TASK DESCRIPTION: Which lines in the data below contain the word "Where", matching uppercase and lowercase exactly? Copy each of those lines in full.

MATERIAL:
┌──

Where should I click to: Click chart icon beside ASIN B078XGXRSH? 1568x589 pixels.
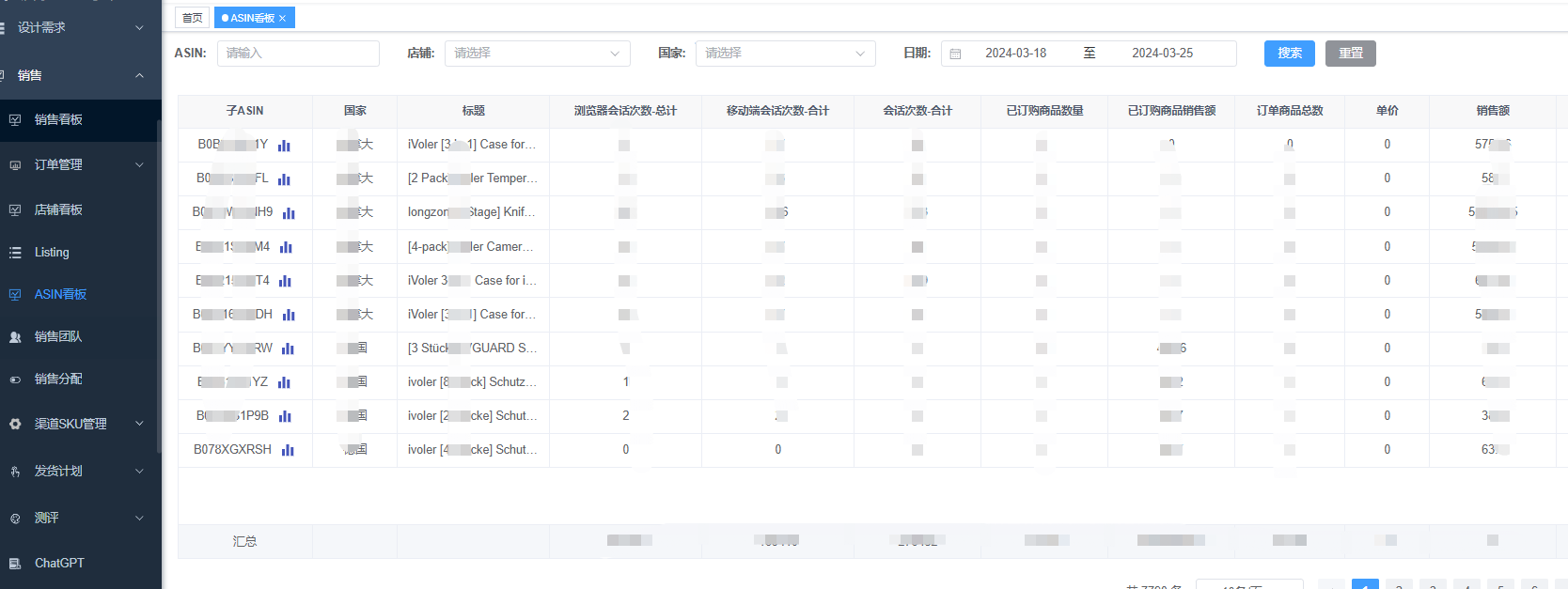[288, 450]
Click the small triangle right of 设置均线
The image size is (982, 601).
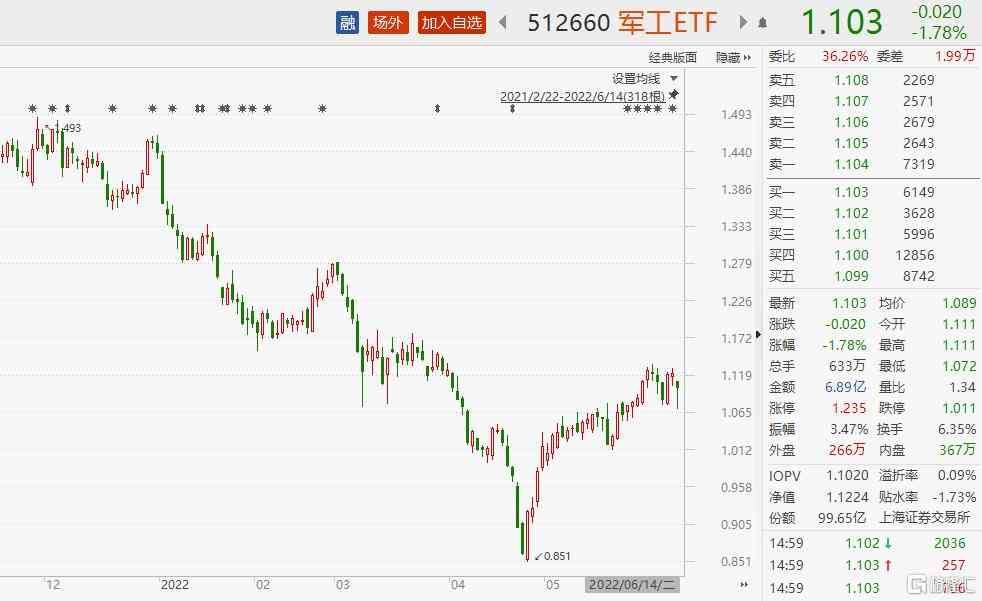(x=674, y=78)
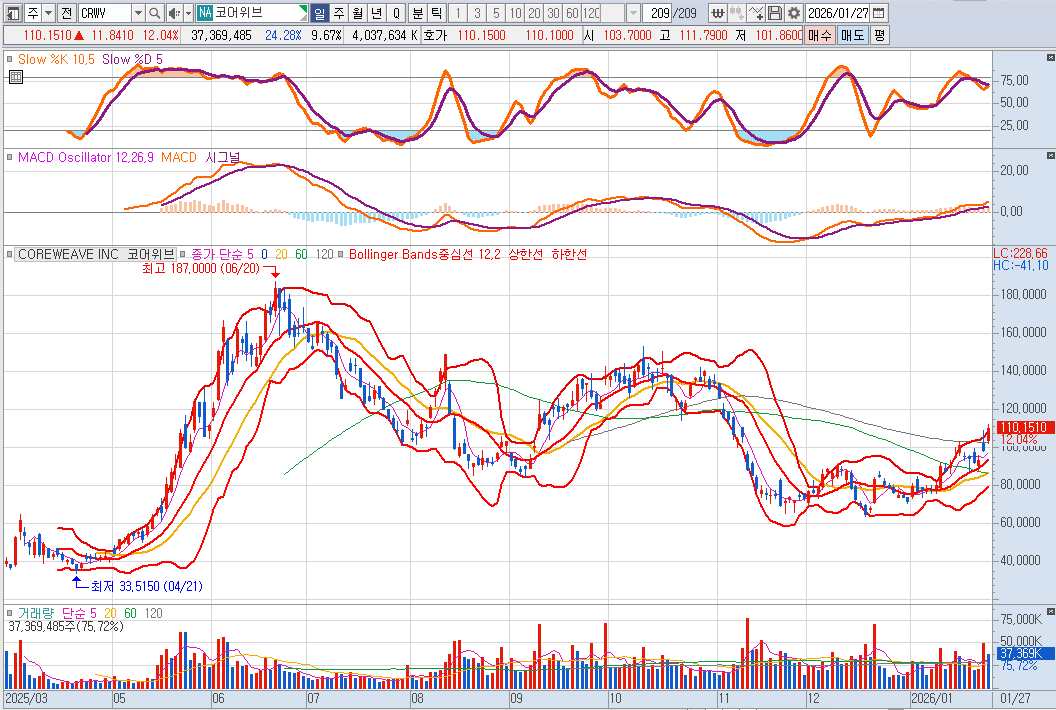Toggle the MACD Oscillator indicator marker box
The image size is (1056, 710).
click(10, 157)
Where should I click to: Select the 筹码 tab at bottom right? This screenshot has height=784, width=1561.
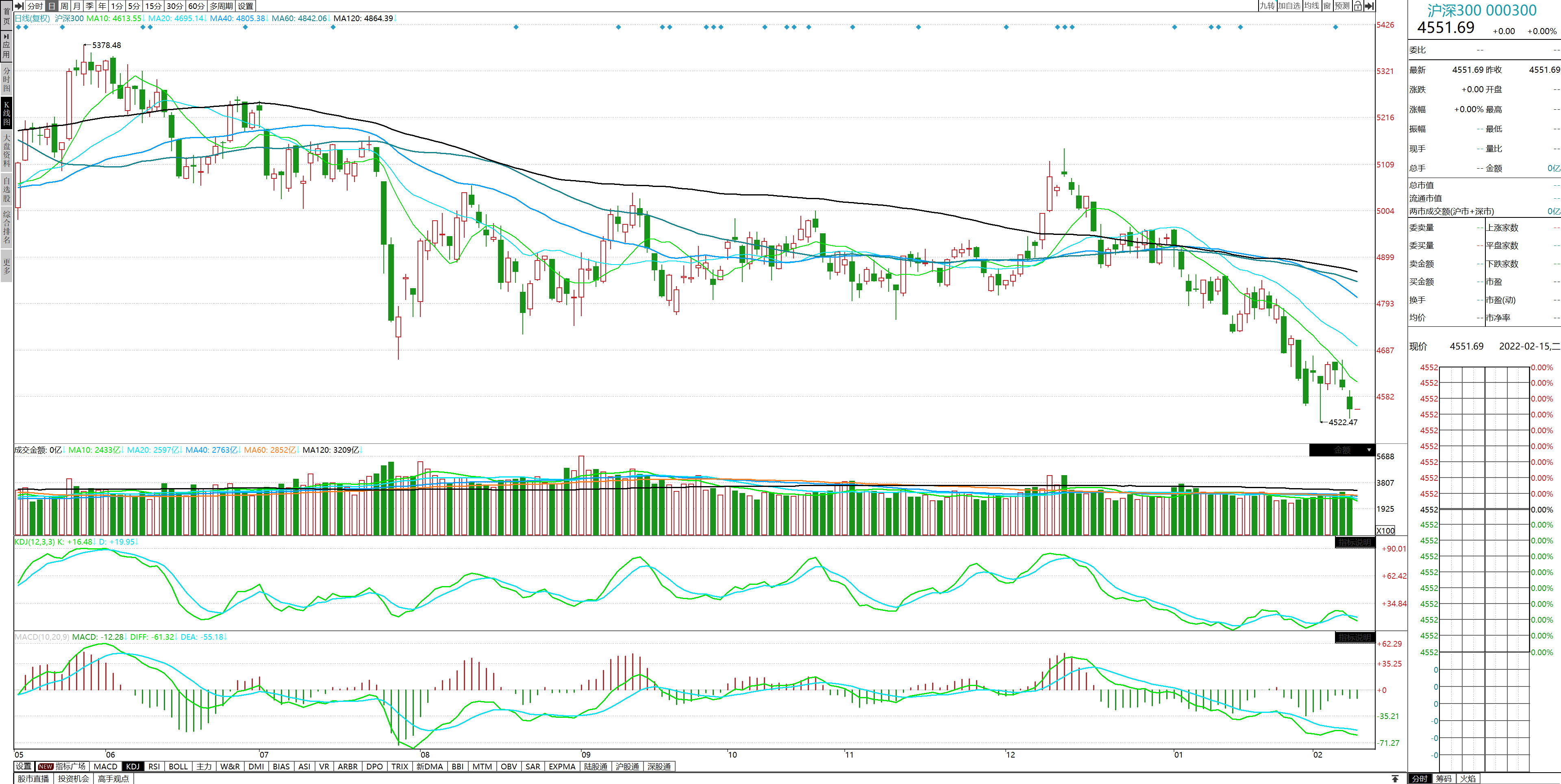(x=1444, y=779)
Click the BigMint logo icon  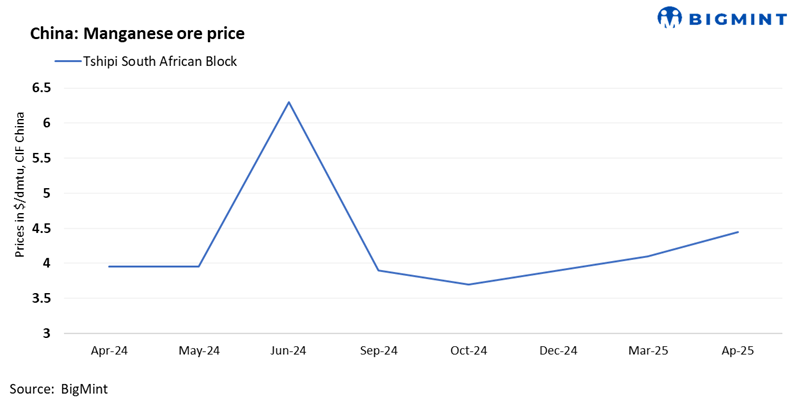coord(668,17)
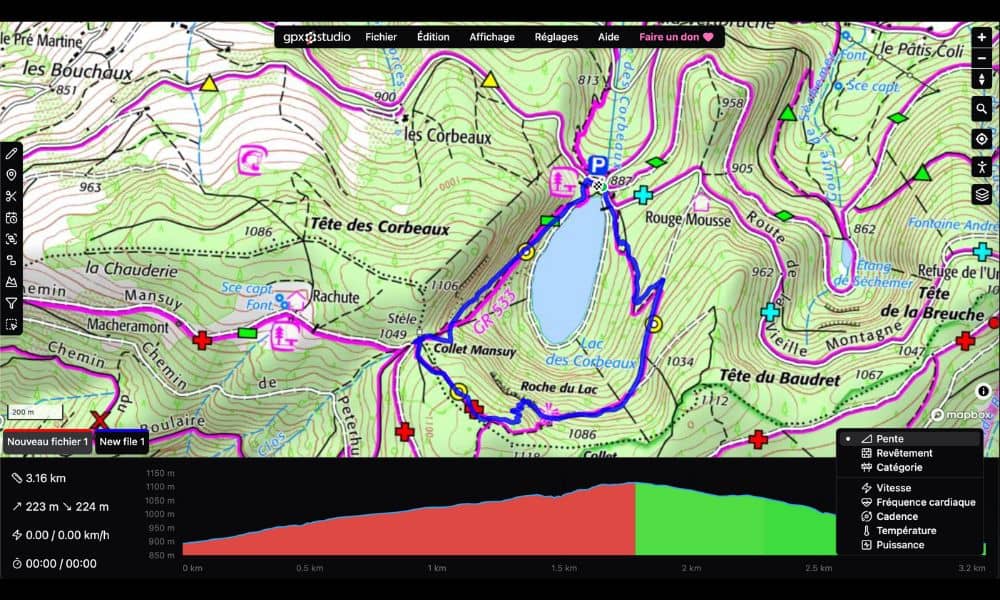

└──

SOLUTION TO THIS TASK:
Where should I click to: Click chart icon beside ASIN B078XGXRSH? 1568x589 pixels.
Where should I click to: Select the 筹码 tab at bottom right? This screenshot has height=784, width=1561.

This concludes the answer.